While the latter was certainly significant in promoting /
forcing a speedy transition rather than one that dragged out for
many years, I believe the other issues were very important too,
at least in avoiding massive pushback to IPv4 transition.

> Specifically for the ISPs that do not have any CGN yet, but a
> relatively cheap router in which they terminate one or more
> VLANs for their customers. I encountered one such access
> provider yesterday btw.
> And that is why I still see [3] coming, but not yet. We are
> getting closer every year though because the number of things
> that do need IPv4 addresses increase.

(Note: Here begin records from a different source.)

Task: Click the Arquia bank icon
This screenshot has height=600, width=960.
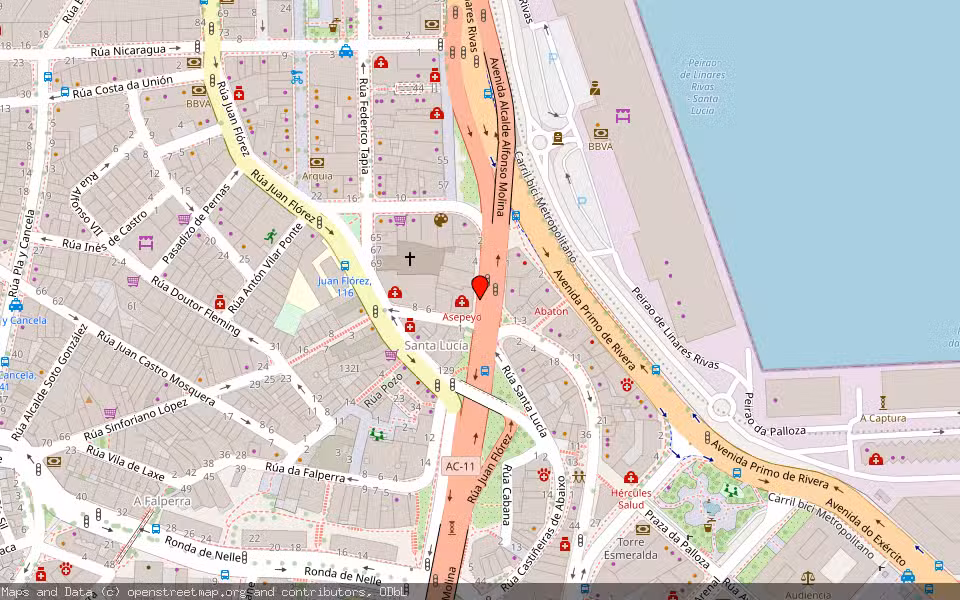Action: pyautogui.click(x=316, y=162)
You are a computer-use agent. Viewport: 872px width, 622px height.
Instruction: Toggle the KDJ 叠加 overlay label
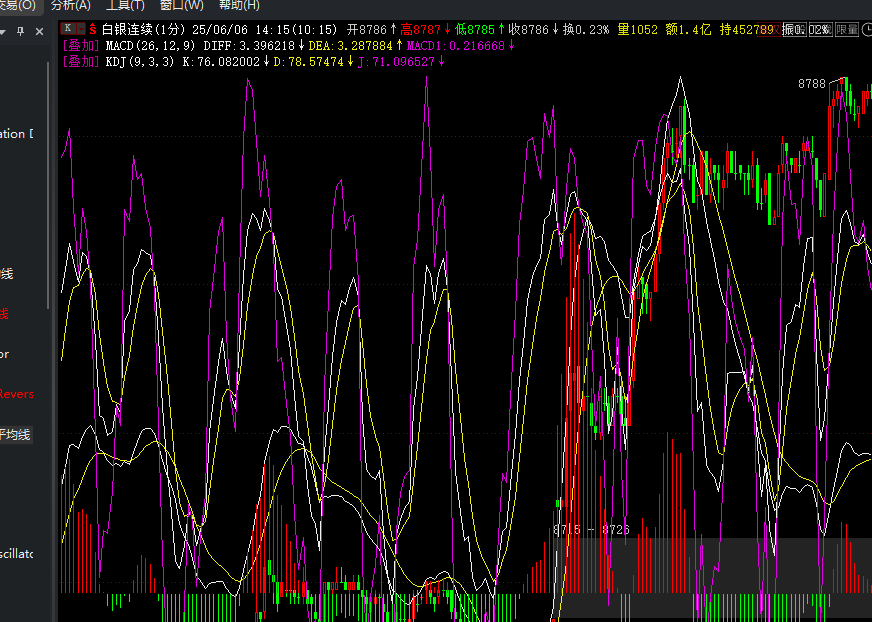click(x=81, y=62)
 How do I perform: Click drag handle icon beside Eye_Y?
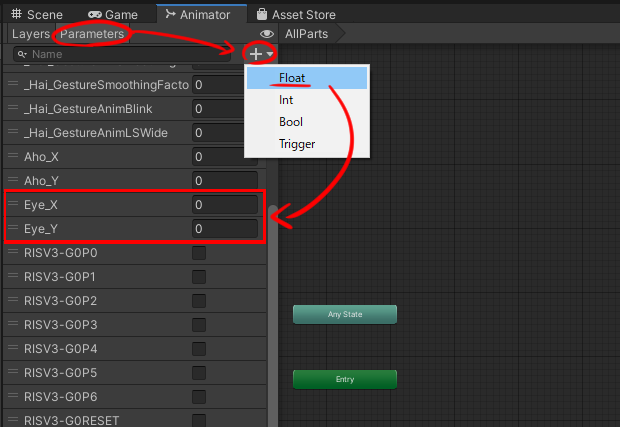pyautogui.click(x=13, y=229)
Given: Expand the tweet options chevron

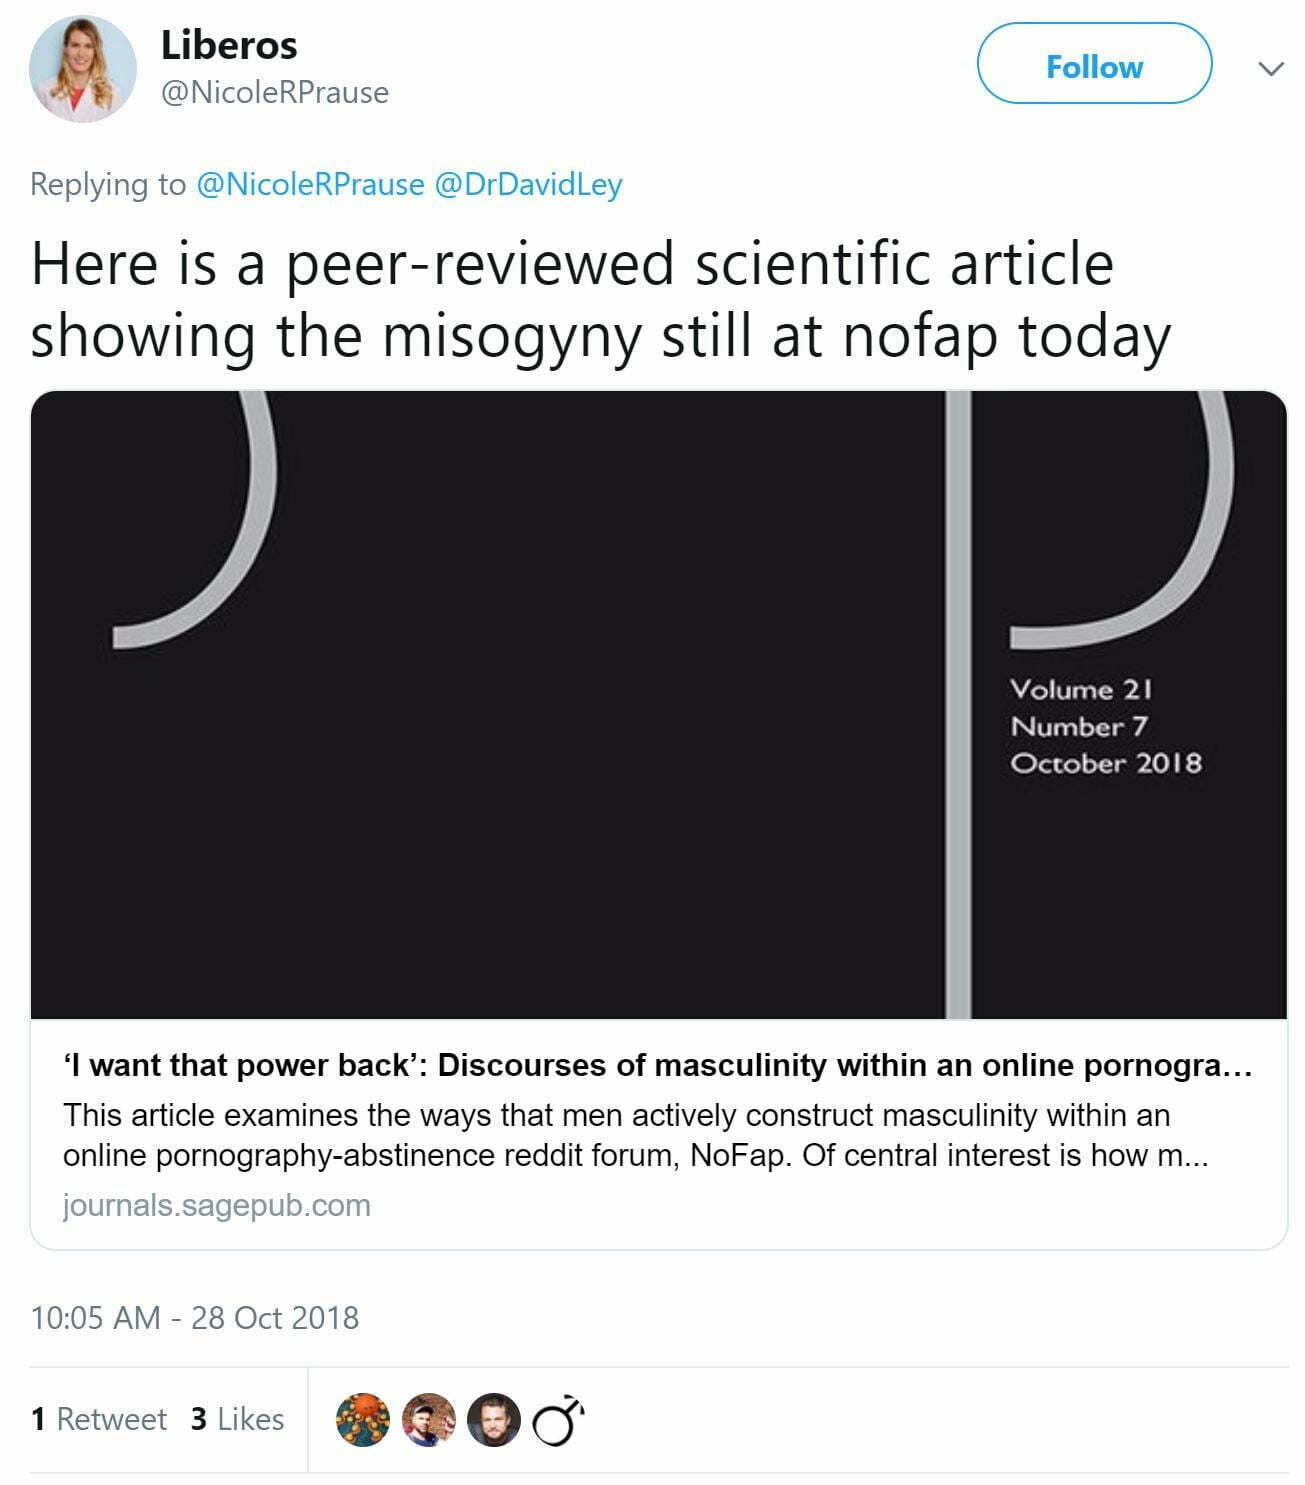Looking at the screenshot, I should [x=1270, y=69].
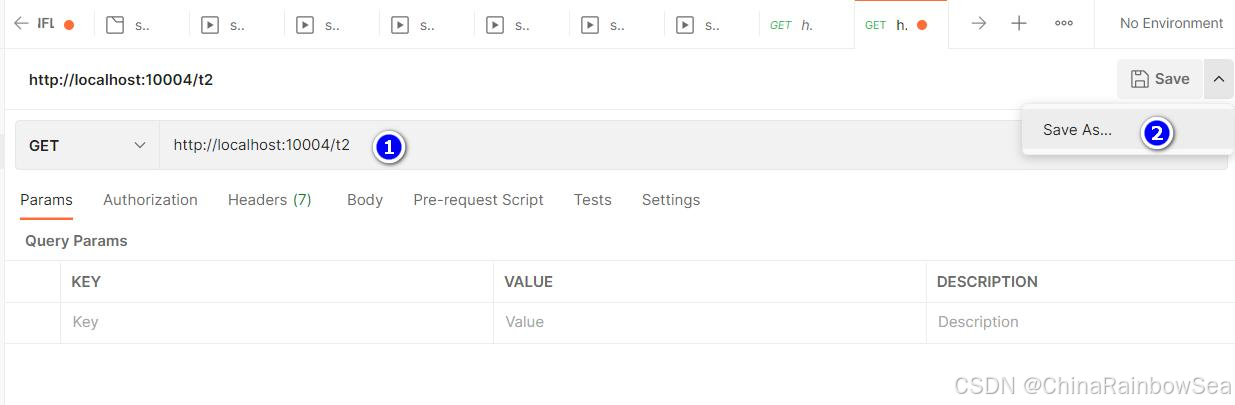Expand the Save options chevron
The height and width of the screenshot is (405, 1235).
(1218, 79)
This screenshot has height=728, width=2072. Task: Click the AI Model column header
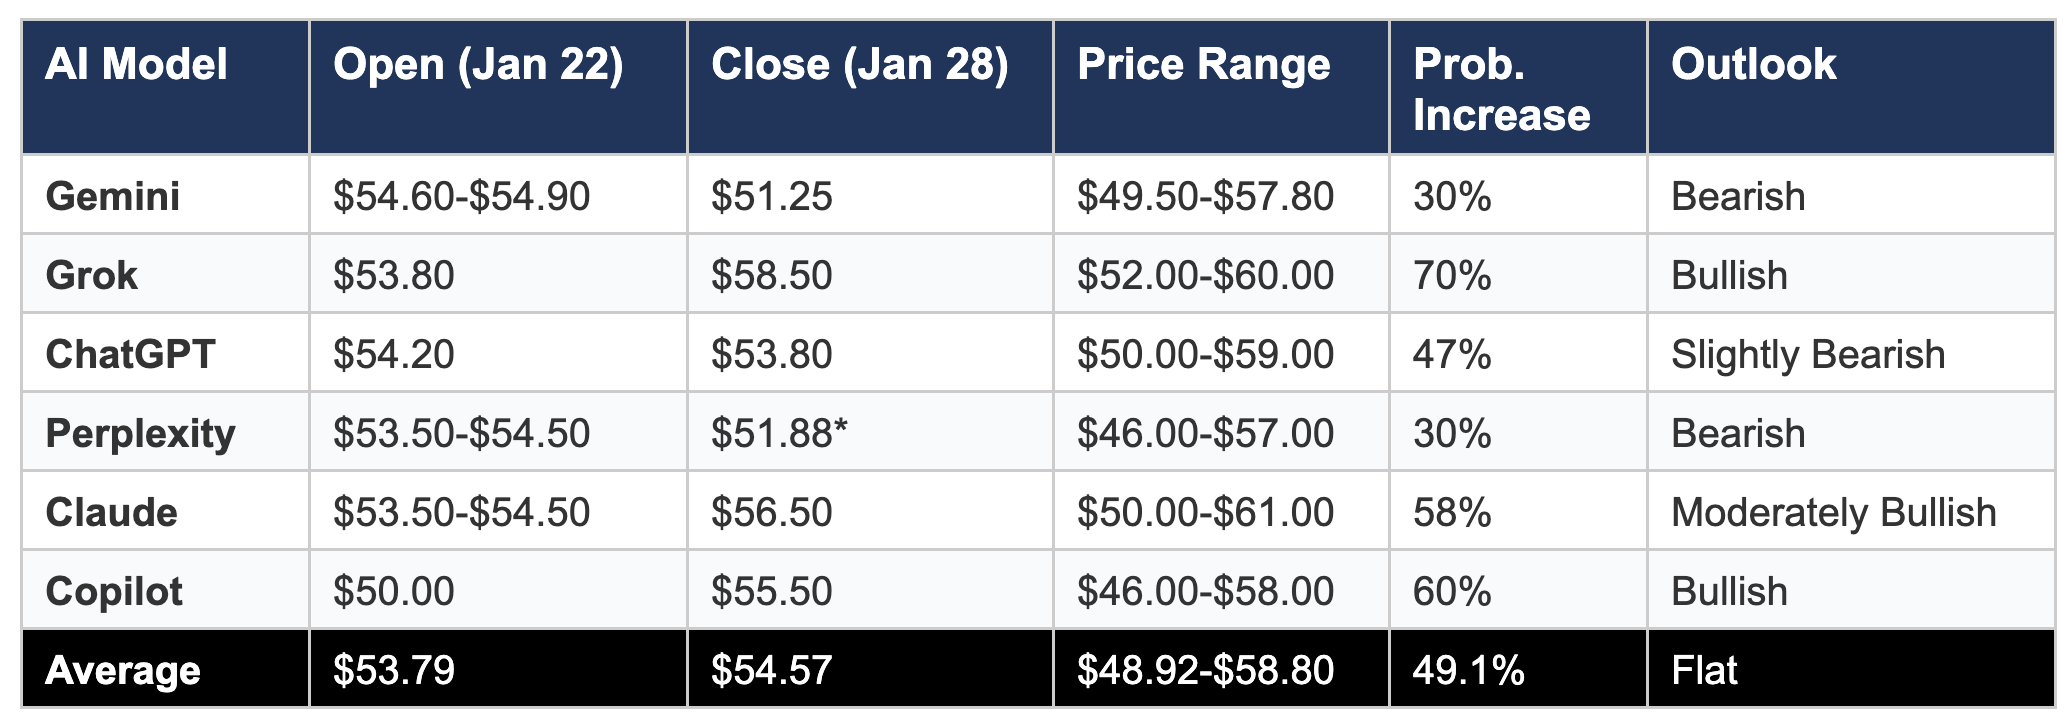(137, 65)
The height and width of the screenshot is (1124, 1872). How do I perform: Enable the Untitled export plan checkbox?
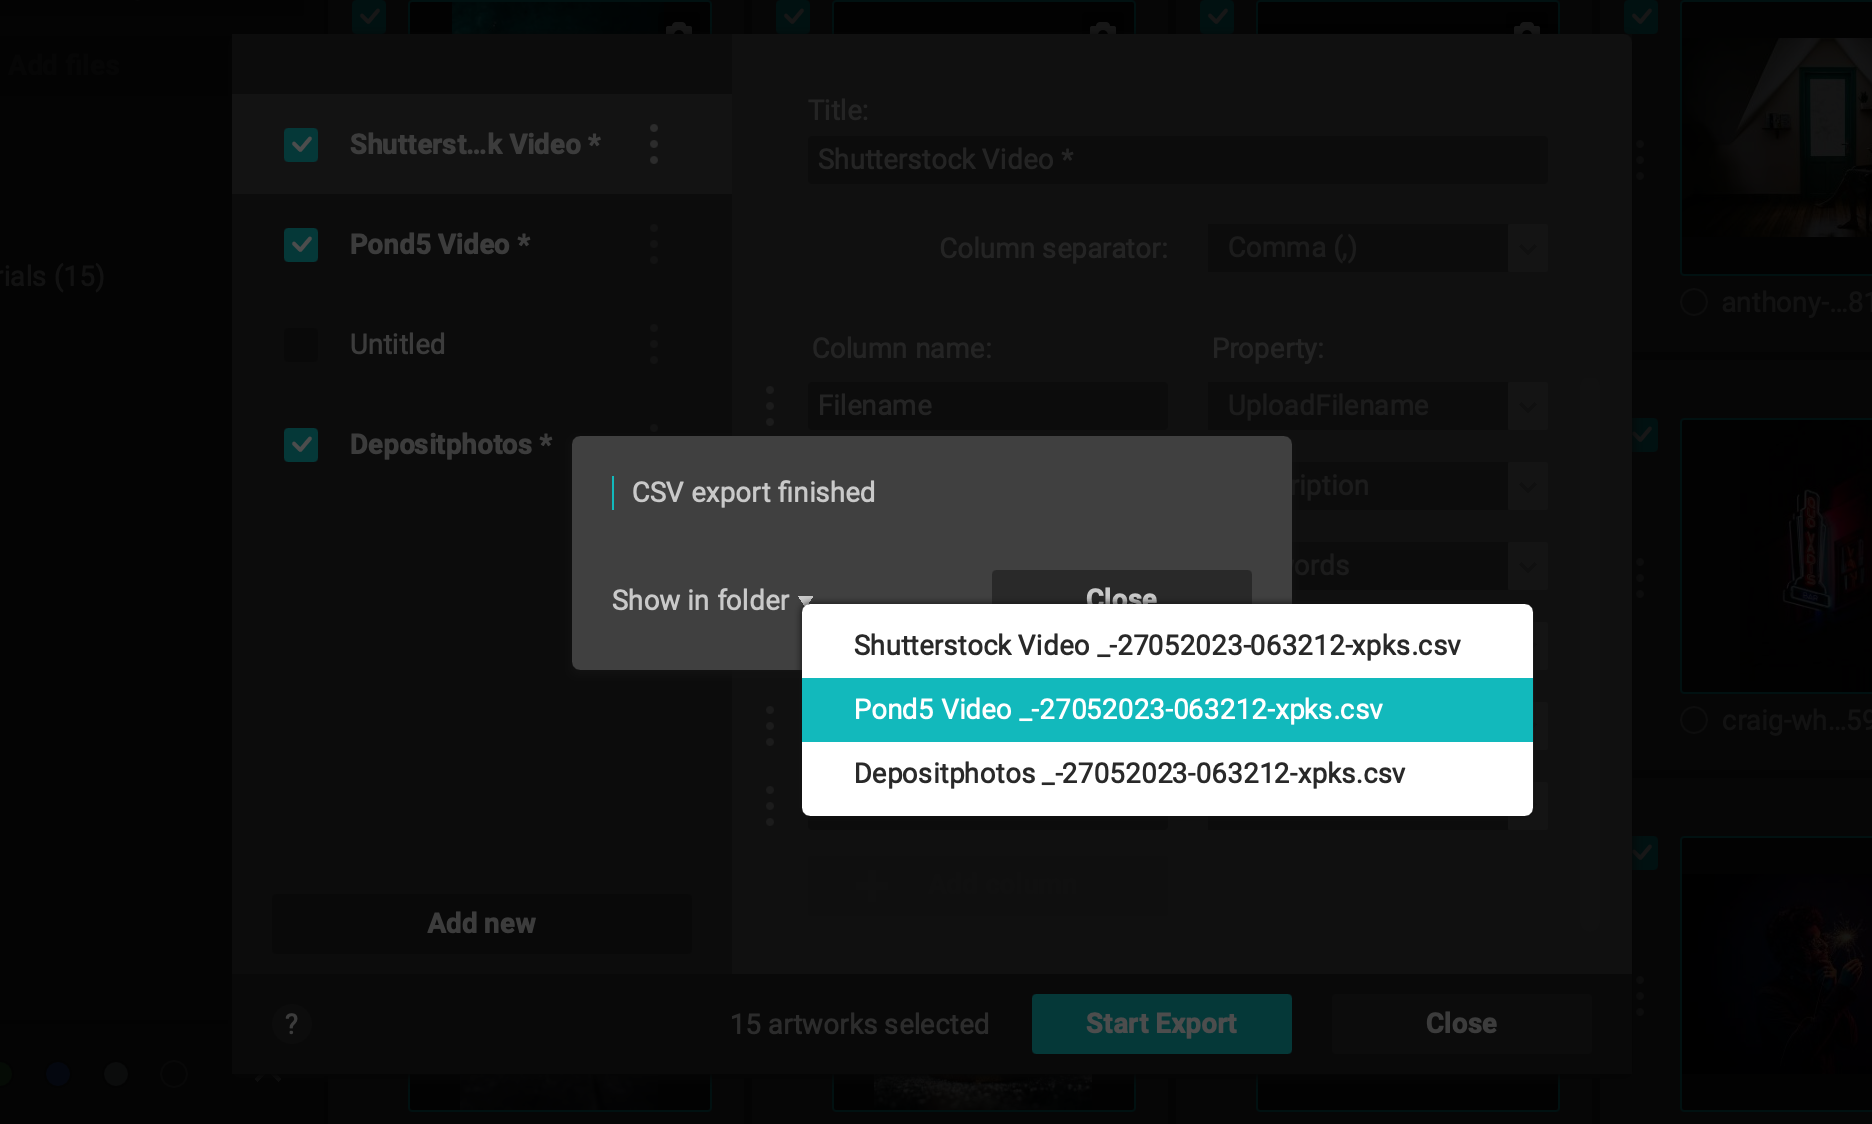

And even a NAT box do
> not decrease the number of IPv4 addresses much due to the
> number of concurrent flows from clients.

That is where our analyses differ a bit ... and differs more the
more we see the network in terms of concurrent flows from a
large number of clients to a small number of servers (or server
clusters).  If we were designing an optimal network architecture
for a CDN, especially a provider-optimized CDN, I suggest it
wouldn't look much like IPv6 or evem IPv6.  

> Because of this, I still think we must make [3] easier,
> because when people really need IPv6 we must be done.

We certainly agree about the "must make (3) easier" part.  A
different way of stating my concern is that, each few years that
pass when we have not widely deployed IPv6 and have figured out
way to control the pain, the more we may create the perception
that we can manage without IPv6 forever.  Whether that is true
or not, the assumption tends to drive decisions whose
side-effect is driving the perceived pain of IPv6 conversion up.